Alabama AG Steve Marshall says helping victims is chief motivation
HUNTSVILLE, Ala. — Alabama Attorney General Steve Marshall visited Huntsville Tuesday to recognize National Crime Victims’ week and to encourage people working in the criminal justice system to remember their duty to serve those victims.
Marshall addressed a group that included law enforcement personnel, prosecutors, advocates and people who work at the National Children’s Advocacy Center, the site of Tuesday’s event.
Marshall was district attorney in Marshall County for 16 years before being appointed Alabama Attorney General in February. That experience in the law enforcement trenches resonated through his remarks.
“It’s interesting, we only devote a week to it, in the nature of our nation, but for those in this room that are part of the criminal justice system,” Marshall said, “they know this completely: It’s not a one-week proposition for us. It is 24-7-365 and that’s really what motivates us to be able to do the work that we do.”
Marshall recalled a case he prosecuted involving a teen victim who’d been abused repeatedly as a child. He said workers at the National Children’s Advocacy Center had been vital in helping the young woman move forward and pursue justice.
“She found justice for her, because there were people that invested and cared and were trained, to try to help her see a future for herself that she otherwise couldn’t imagine,” he said.
The attorney general also vowed to pursue human trafficking prosecutions and to never stop fighting on behalf of victims.

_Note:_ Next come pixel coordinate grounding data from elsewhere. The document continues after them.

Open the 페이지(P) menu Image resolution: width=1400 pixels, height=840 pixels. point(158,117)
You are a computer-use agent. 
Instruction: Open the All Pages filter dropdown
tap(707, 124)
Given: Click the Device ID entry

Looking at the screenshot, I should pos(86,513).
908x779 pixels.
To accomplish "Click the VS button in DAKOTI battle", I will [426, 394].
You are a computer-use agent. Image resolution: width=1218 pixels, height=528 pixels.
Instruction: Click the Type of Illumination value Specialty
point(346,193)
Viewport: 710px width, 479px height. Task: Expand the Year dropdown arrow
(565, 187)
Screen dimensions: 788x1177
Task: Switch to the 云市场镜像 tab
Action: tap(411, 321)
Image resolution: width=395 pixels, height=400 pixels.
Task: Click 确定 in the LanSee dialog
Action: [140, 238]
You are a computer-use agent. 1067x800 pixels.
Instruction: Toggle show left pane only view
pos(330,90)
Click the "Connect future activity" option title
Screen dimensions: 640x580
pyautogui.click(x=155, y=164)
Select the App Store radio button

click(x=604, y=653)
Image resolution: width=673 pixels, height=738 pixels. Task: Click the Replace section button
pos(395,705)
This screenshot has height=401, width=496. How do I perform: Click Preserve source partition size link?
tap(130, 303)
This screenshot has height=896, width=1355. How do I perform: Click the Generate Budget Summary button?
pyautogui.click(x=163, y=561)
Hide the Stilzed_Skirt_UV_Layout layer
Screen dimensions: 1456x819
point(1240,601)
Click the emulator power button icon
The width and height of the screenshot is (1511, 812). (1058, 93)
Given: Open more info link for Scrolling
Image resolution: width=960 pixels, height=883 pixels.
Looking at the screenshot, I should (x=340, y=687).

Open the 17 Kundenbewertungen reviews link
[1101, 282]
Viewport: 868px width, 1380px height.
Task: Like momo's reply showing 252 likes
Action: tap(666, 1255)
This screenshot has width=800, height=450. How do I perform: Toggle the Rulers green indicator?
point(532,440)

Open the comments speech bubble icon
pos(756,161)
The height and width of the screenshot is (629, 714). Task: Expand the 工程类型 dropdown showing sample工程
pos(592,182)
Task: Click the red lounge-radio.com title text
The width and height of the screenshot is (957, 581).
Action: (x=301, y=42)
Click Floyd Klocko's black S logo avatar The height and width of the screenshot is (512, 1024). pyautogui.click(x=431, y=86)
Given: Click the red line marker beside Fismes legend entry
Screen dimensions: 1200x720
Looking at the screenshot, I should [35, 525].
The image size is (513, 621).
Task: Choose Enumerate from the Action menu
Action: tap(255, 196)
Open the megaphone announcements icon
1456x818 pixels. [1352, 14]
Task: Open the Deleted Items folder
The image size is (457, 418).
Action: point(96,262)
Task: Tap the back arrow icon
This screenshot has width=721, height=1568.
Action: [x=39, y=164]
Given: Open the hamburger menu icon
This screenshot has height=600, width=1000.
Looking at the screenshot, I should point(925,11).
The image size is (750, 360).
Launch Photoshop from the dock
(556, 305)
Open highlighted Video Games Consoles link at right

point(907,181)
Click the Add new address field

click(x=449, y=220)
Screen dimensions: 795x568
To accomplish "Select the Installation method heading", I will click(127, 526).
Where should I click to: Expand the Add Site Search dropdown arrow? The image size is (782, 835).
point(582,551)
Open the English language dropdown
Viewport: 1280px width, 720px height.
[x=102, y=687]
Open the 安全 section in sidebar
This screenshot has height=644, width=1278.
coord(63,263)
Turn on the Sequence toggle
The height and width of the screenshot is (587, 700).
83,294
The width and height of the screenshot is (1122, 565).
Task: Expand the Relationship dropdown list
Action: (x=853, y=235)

“I and others that work in the criminal justice system have a lot to learn from those victims that we serve,” he said. “Because they give us the belief and the motivation to be able to know that we have a solemn responsibility to them.”
Marshall also acknowledged Tim Gann, chief trial attorney for the Madison County District Attorney’s office. He praised Gann and Huntsville Police Department investigators for the human trafficking prosecution of former Guntersville High School girls’ soccer coach David Barrow.
Barrow pleaded guilty in March 2016 and received a 30-year prison term.
Marshall said the prosecution was among the first in the state involving human trafficking and resonated with prosecutors and investigators across Alabama.